In my last post, I said that I was going to avoid this movie, planning to just pass on the advice of one Roger Ebert (in what is the most amazing negative review ever written).
But then I realized, that isn't what my job is. My job is to give you the unvarnished truth on film (and television) as I see it.
That meant I had to go into the dark myself to let you know how close to the truth Roger Ebert's slams could be.
Let me start by saying, pretty close.
In fact, if I had never seen Skyline (or better yet, if cooler heads had prevailed somewhere in Hollywood and Skyline was never made), then I would feel comfortable telling you that Battle: Los Angeles was a terrible, horrible, no good, very bad movie, because, honestly, it was. But because I live in a world where Skyline exists, and, even worse, because I live in a world where I have seen Skyline, I can't help but compare Battle:LA to Skyline, and in that comparison, Battle: LA comes out unquestionably on top.
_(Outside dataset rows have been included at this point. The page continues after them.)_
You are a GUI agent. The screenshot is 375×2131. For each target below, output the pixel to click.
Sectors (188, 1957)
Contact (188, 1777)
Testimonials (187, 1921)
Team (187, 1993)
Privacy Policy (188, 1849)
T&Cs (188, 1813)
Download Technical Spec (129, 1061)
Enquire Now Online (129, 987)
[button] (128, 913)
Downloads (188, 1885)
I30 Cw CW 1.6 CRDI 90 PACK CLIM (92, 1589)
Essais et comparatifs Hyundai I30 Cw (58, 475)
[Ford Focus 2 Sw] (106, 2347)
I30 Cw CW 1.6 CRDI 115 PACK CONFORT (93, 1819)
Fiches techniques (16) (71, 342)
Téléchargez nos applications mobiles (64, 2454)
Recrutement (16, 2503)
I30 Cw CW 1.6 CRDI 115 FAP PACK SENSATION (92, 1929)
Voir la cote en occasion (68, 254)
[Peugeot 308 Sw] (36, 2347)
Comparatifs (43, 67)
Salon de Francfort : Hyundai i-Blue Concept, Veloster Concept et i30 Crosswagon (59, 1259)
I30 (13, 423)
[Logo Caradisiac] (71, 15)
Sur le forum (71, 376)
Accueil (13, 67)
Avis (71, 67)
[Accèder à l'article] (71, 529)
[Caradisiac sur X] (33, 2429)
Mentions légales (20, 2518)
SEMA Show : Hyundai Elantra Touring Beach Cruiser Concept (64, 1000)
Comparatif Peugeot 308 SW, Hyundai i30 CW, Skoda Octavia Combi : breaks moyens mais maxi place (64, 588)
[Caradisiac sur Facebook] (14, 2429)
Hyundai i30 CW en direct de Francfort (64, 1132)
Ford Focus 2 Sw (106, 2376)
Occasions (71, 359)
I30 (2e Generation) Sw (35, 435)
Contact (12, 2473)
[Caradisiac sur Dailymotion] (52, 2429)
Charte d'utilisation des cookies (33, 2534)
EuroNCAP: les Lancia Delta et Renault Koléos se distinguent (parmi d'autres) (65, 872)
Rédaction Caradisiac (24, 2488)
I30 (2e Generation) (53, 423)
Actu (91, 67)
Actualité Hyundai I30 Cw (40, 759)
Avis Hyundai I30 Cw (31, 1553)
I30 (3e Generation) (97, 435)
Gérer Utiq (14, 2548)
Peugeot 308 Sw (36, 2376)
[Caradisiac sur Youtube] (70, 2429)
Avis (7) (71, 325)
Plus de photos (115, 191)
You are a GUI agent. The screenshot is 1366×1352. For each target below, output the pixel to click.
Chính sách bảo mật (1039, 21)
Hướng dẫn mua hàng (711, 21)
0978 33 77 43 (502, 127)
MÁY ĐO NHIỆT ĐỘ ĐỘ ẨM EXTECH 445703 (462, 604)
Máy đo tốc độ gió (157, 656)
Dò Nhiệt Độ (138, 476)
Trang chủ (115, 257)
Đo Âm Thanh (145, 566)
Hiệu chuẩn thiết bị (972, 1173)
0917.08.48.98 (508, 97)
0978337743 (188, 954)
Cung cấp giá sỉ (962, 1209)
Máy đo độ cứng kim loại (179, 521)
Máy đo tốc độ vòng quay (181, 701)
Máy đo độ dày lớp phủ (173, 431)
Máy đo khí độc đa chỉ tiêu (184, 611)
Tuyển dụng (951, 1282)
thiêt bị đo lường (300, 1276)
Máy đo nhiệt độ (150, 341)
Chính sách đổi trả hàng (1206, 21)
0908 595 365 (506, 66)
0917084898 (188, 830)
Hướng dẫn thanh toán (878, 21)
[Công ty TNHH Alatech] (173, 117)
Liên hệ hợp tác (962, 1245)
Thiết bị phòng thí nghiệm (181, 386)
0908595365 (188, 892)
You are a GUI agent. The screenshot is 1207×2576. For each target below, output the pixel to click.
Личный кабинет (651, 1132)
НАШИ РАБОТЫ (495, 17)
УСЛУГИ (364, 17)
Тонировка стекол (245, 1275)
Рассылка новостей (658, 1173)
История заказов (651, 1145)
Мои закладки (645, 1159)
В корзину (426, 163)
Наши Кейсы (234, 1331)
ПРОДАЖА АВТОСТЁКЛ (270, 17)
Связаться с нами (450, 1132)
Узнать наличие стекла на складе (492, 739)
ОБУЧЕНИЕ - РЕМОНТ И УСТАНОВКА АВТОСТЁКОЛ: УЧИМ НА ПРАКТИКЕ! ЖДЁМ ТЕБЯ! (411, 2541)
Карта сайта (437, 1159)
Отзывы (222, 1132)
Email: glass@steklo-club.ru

At least Battle: Los Angeles has a storyline (where as Skyline was basically just a trailer). Granted, the storyline isn't anything amazing or inventive, you can pretty much predict exactly where it is going throughout the whole thing, but it is a story, and that's something that Skyline can't claim.
The acting is pretty terrible, although I don't blame Aaron Eckhart or Michelle Rodriguez or anyone else in the film for that. They don't really ever get a chance to shine.
The dialogue is utterly ridiculous. I was often reminded of the worst dialogue of all time from the first X-Men movie.
For those of you who don't remember it (and still have nightmares), that line is actually in the X-Men movie, and it seems like the writer of Battle: Los Angeles might have thought that that was some genius dialogue, because that is the type of dialogue you can expect in this film.
Don't blame me. It was in the script.
Storm: You know what happens to a Toad when it is struck by lightening?
Storm: The same thing that happens to everything else.
The special effects aren't as terrible as Ebert would have had us believe. But they weren 't great either. And to be honest, there is some massive Michael Bay/Paul Greengrass disease going on in this movie to the point that the camera shakes so much you can't really tell what is going on or what any of the aliens really look like anyway.
And the editing is so frenetic it is often impossible to tell what the hell is going on.
I really can't stand this type of filmmaking. It is such a cheap way to make it "feel like you're really there."
Go watch a James Cameron action scene. You can tell exactly what is going on, where exactly it is happening, and I dare you to tell me that you don't feel like you are right there in the action, even though he isn't shaking the camera like you're riding a wooden rollercoaster.
It really isn't a good movie at all, but it could have been worse; it could have been Skyline.
Until Next Time, the best news is that the movie takes place in Los Angeles in August of this year. And yet a gas station is shown and the gas is at $2.93 per gallon. If the gas is $2.93 in LA, that means it will be much cheaper here. If it takes an alien invasion to get gas to around 2 dollars again, well I say, "WORTH IT!"